▸ **ВОПРОСЫ ПО МАТЕРИАЛУ**
(1) Перепишите фрагмент текста о споре Толстого со скопцом от слов «Характерный для Каратаева» до слов «люлек и младенцев!» включительно, переименовав «Кочетах» в «Ясной Поляне».
(2) Допишите текст о споре Толстого со стариком-скопцом, начав сразу после его последней фразы.

▸ **ФРАГМЕНТ ТЕКСТА**
※ ※ ※

Характерный для Каратаева эпизод, относящийся к последнему году жизни Льва Николаевича, мы находим в воспоминаниях В. Г. Черткова. Толстому случилось в Кочетах вести философский спор со стариком-скопцом, который провел в ссылке более 30 лет. Скопец, неожиданно оказавшийся искусным диалектиком, поставил Льва Николаевича в весьма затруднительное положение:

«Л. Н. Нужно прилагать усилие, чтобы воздерживаться от полового общения, в этой борьбе с соблазнами задача жизни.

N. (скопец). Для простого человека, Ваше Сиятельство, ежели он здоровый, это невозможно. Вот духоборы, с которыми мы много виделись в Сибири, говорили, что решили воздерживаться, жить целомудренно. Мы им говорили — вы это говорите теперь, а посмотрим, что будет, когда вы дойдете до Якутска. И что же, через год мы их опять видели, и много у них люлек и младенцев!

※ ※ ※

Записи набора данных
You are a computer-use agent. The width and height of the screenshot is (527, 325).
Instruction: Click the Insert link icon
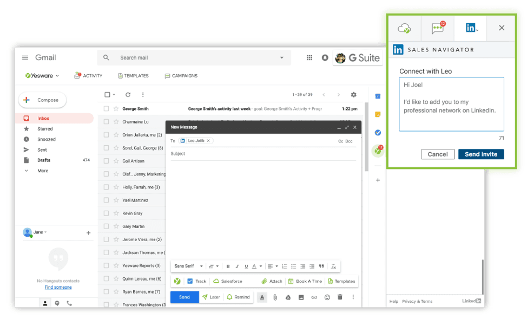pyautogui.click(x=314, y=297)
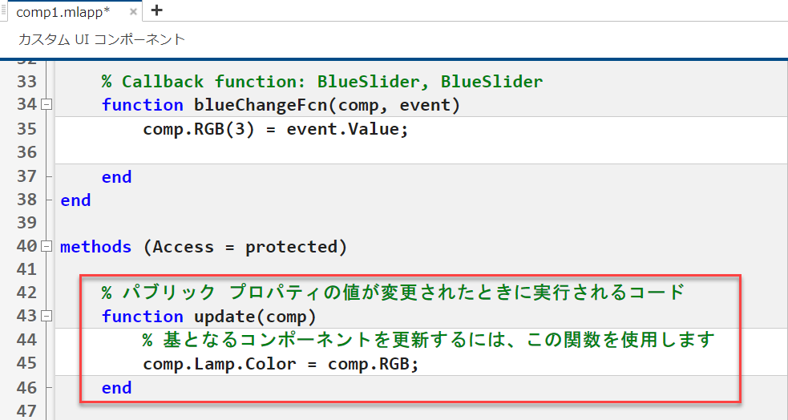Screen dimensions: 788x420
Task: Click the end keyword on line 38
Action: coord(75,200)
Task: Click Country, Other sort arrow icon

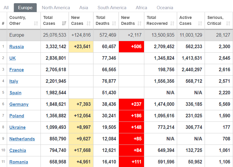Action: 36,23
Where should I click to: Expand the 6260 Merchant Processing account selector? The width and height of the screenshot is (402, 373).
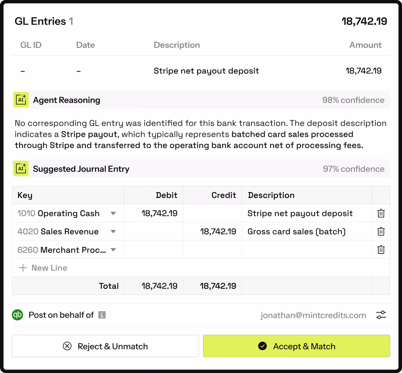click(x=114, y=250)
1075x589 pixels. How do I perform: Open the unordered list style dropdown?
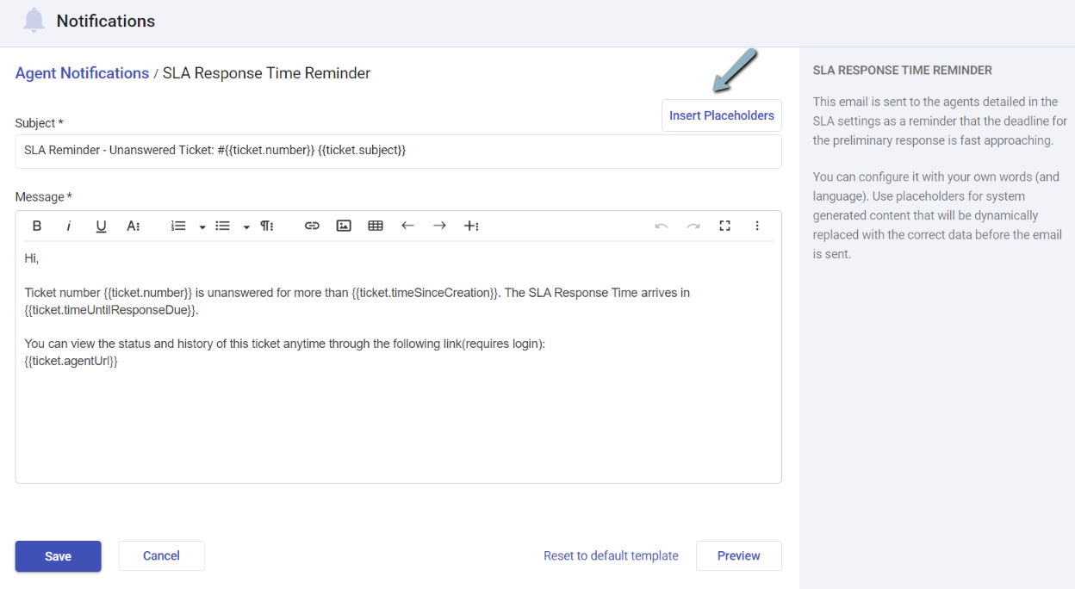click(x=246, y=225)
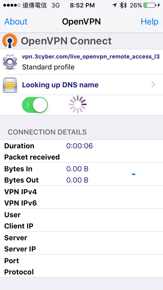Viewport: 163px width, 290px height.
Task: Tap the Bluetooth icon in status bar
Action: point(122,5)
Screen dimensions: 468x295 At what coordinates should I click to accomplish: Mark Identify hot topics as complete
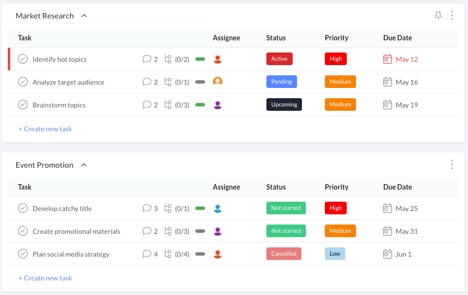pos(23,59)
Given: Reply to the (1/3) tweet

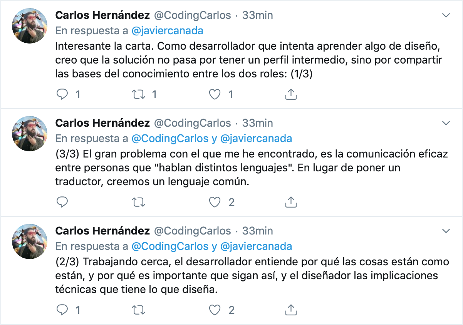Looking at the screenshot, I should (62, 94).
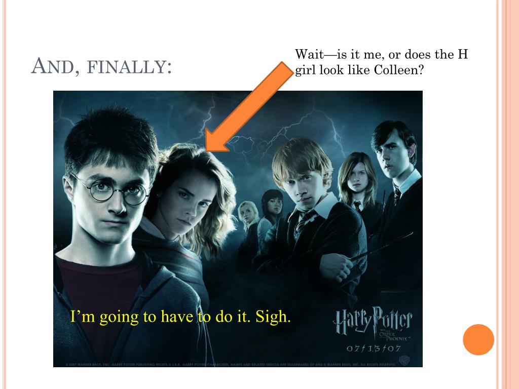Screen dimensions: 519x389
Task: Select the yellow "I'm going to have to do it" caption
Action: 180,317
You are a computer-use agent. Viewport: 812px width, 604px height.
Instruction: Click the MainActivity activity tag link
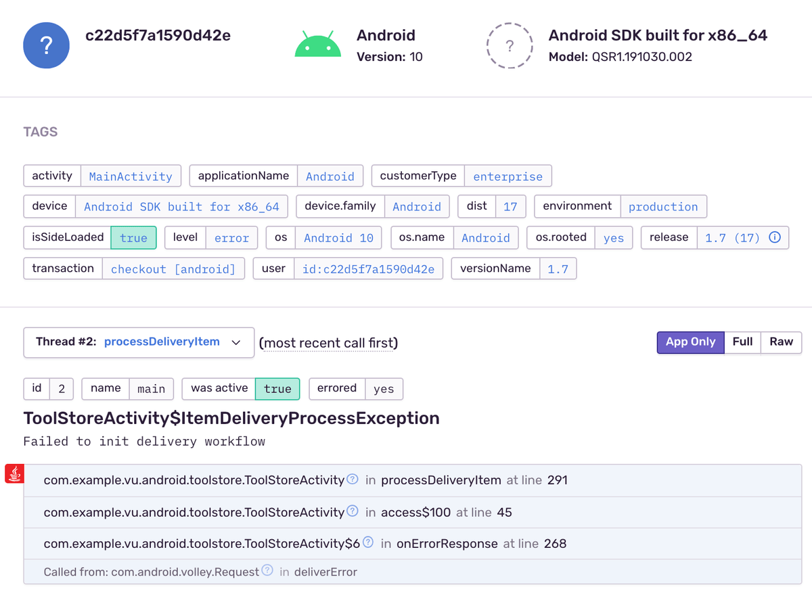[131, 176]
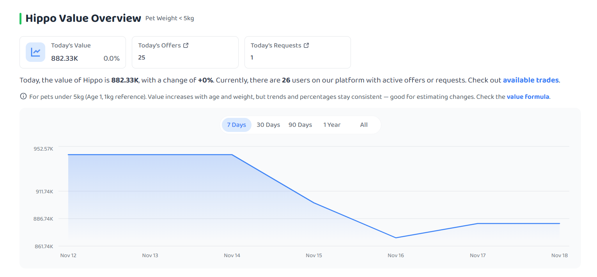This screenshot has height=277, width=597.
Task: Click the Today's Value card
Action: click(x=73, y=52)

※ ※ ※

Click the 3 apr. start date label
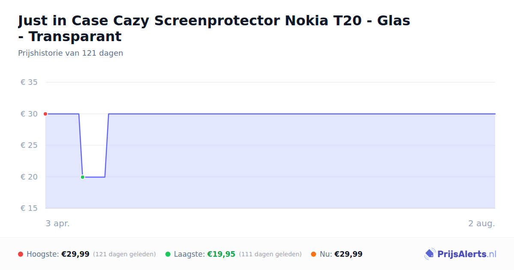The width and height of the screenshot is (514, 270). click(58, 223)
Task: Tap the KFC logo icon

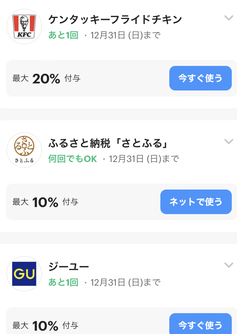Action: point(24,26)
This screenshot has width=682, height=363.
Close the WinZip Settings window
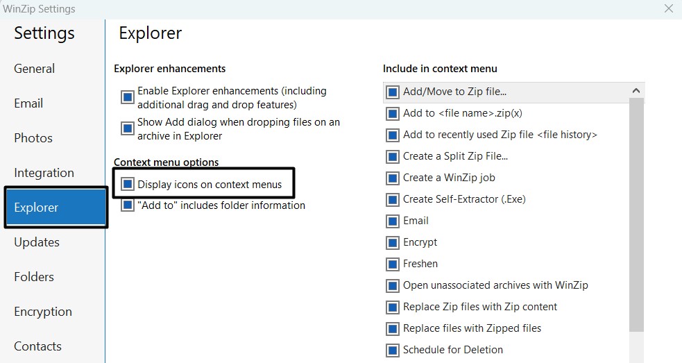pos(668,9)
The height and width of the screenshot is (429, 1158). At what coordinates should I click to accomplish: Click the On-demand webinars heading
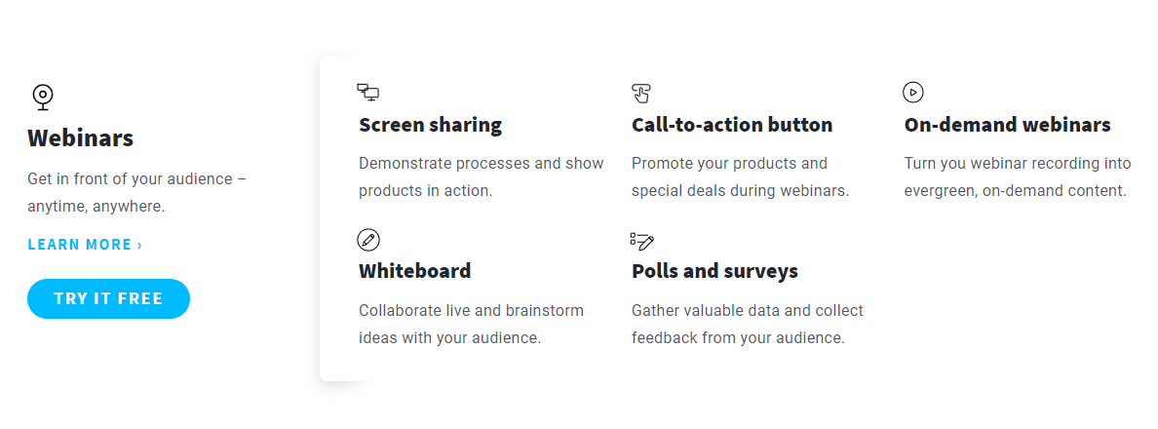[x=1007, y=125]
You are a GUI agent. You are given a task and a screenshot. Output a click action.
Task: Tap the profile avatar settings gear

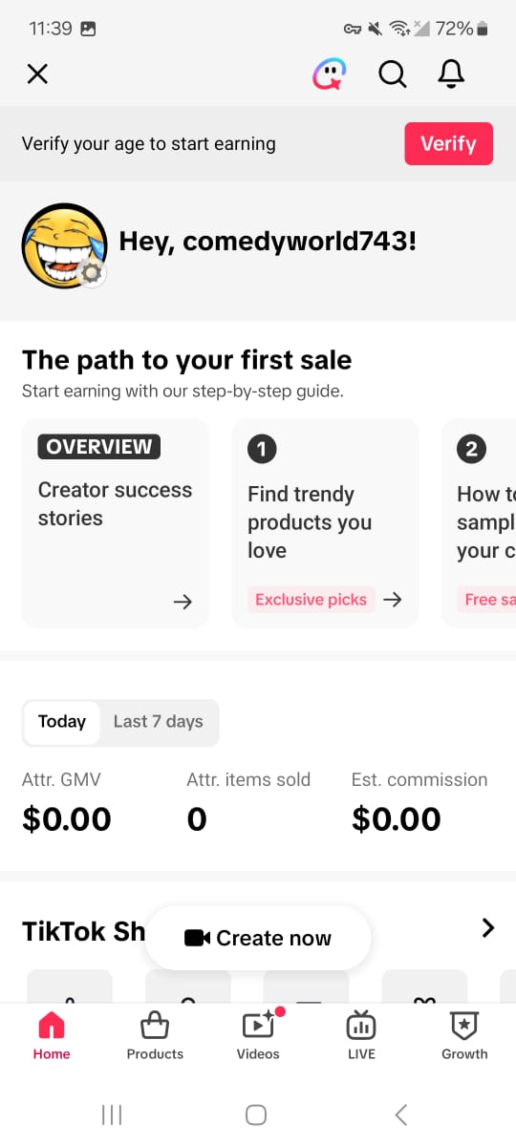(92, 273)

※ ※ ※

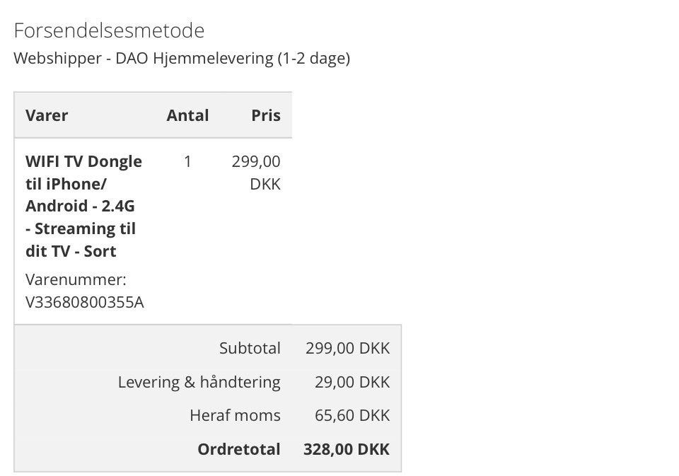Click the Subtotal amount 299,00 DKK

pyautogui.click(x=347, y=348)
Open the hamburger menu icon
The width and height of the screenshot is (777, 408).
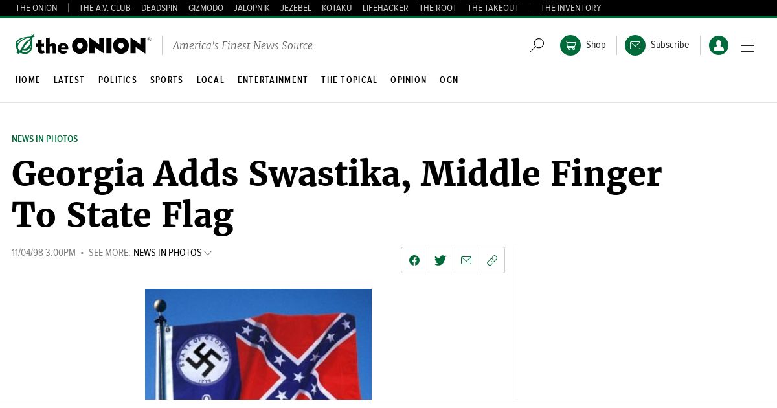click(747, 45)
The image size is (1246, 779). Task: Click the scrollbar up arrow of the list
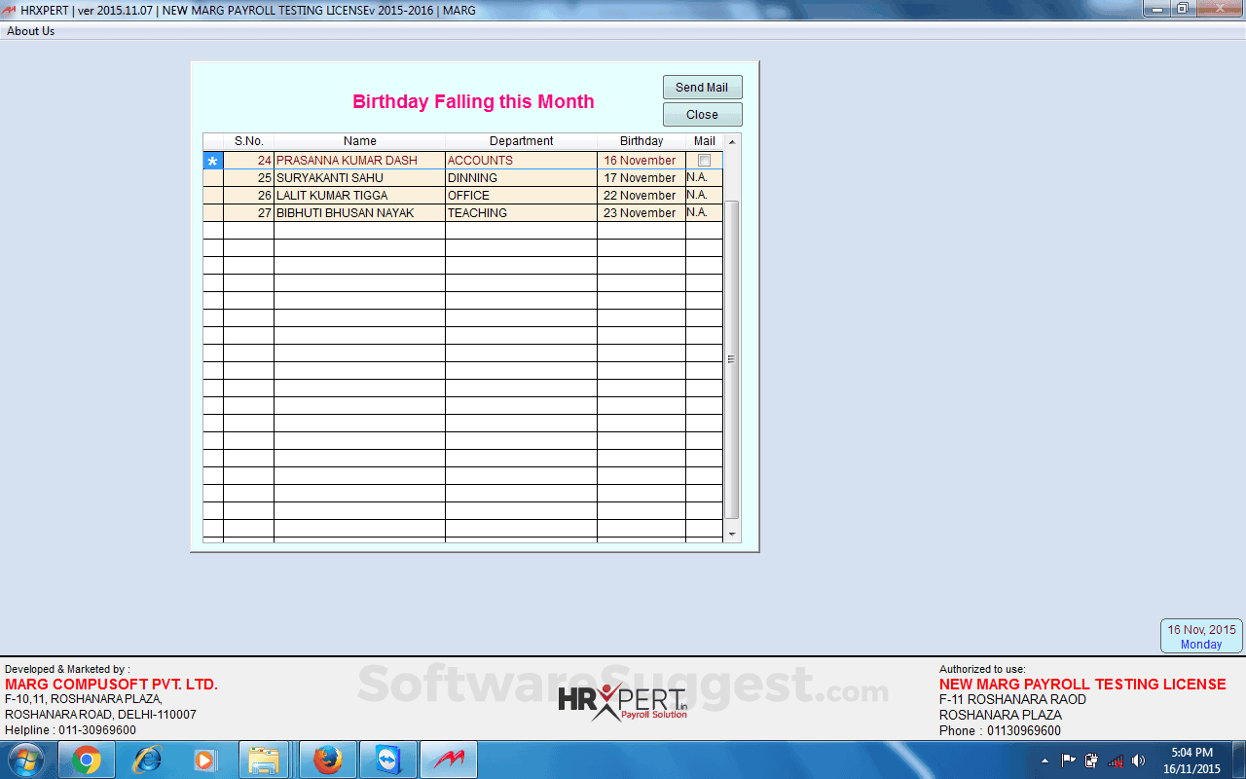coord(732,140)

※ ※ ※

▸ **ОТВЕТЫ ПО ЗАДАНИЯМ**
(1)
Характерный для Каратаева эпизод, относящийся к последнему году жизни Льва Николаевича, мы находим в воспоминаниях В. Г. Черткова. Толстому случилось в Ясной Поляне вести философский спор со стариком-скопцом, который провел в ссылке более 30 лет. Скопец, неожиданно оказавшийся искусным диалектиком, поставил Льва Николаевича в весьма затруднительное положение:

«Л. Н. Нужно прилагать усилие, чтобы воздерживаться от полового общения, в этой борьбе с соблазнами задача жизни.

N. (скопец). Для простого человека, Ваше Сиятельство, ежели он здоровый, это невозможно. Вот духоборы, с которыми мы много виделись в Сибири, говорили, что решили воздерживаться, жить целомудренно. Мы им говорили — вы это говорите теперь, а посмотрим, что будет, когда вы дойдете до Якутска. И что же, через год мы их опять видели, и много у них люлек и младенцев!

(2)
Л. Н. Нужно стремиться. Совершенным быть нельзя, но стремиться можно.

N. Ваше Сиятельство, позволите вам сказать?

Л. Н. Пожалуйста, пожалуйста, говорите.

N. Ваше Сиятельство, ведь нужно соблюдать целомудрие, не так ли?

Л. Н. Разумеется, нужно, разумеется.

N. (Спокойно, убежденно и безапелляционно, как нечто совершенно очевидное). В таком случае скажите, Ваше Сиятельство, на что?.. Для чего?.. Не лучше ли освободиться?..

Л. Н. (улыбнувшись). Да, на это трудно ответить вам (после того Л. Н. несколько раз вспоминал этот аргумент скопца и сознавался, что был им озадачен). Но в таком случае можно сказать: на что жизнь? Не лучше ли самоубийство? Ведь если бы все люди последовали вашему примеру, то род человеческий сам себя уничтожил бы.

N. Нет. Самоубийство — этого нам Христос не велел. Нужно страдать.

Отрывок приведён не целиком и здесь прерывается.